Dumai, katakabar.com - Begitu memasuki kawasan Jalan HR Soebrantas II, Teluk Binjai, Kecamatan Dumai Timur, mata pengunjung langsung tertuju pada bangunan megah yang berdiri anggun di atas lahan seluas empat hektare.

Itulah Dumai Islamic Center (DIC), ikon baru kebanggaan masyarakat Kota Dumai.
Dibangun sejak 2021, DIC tak hanya berfungsi sebagai pusat ibadah. 

Kawasan ini kini menjelma menjadi ruang publik yang hidup. Ramai oleh aktivitas keagamaan, keluarga yang berwisata religi, hingga deretan pelaku UMKM dengan sajian kuliner beragam.

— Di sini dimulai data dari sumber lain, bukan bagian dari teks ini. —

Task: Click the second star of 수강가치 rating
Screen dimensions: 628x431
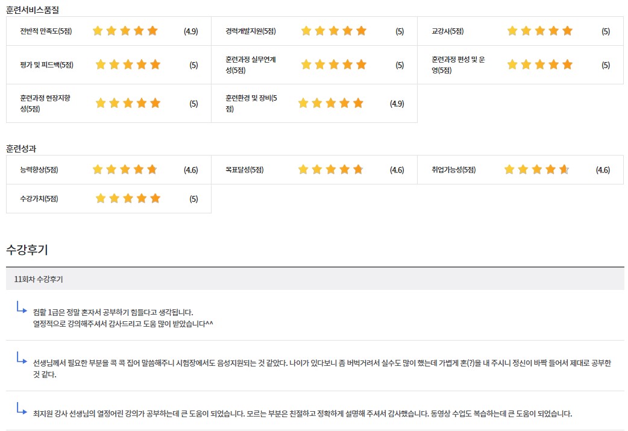Action: (x=114, y=198)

Rio, warga Kecamatan Sungai Sembilan, menyebut DIC hampir tak pernah sepi. “Pengunjungnya bukan cuma warga Dumai, tapi juga dari luar daerah,” ujarnya, Selasa (30/12/2025).

Arsitektur DIC mengadopsi konsep Masjid Nabawi di Madinah. Interior masjid dihiasi kaligrafi, mimbar megah, menara, serta kubah yang menawan. 

Di halaman, payung-payung besar khas Madinah semakin menguatkan nuansa religius sekaligus menenangkan.

“Ini bukan sekadar masjid. DIC menjadi pusat dakwah, pendidikan agama, sekaligus penggerak ekonomi masyarakat,” kata Rio, yang juga pengusaha laundry, saat berkunjung bersama keluarganya.

Pembangunan DIC rampung pada 15 Maret 2023 dengan total anggaran sekitar Rp29 miliar yang bersumber dari APBD Dumai 2022, dibantu dana CSR perusahaan serta partisipasi masyarakat. 

Masjid ini mampu menampung hingga 2.000 jamaah. Fasilitas pendukung di kawasan DIC terbilang lengkap: rumah tahfiz, aula serbaguna, guest house 18 kamar, rumah tinggal garim, hingga area parkir luas. 

Seluruh material bangunan—mulai dari lantai, kubah, hingga tempat wudu menggunakan bahan berkualitas.

Kini, Dumai Islamic Center bukan hanya simbol kebanggaan warga, tetapi juga destinasi wisata religi yang memperkuat identitas Dumai sebagai kota yang ramah, religius, dan terbuka bagi siapa saja yang singgah.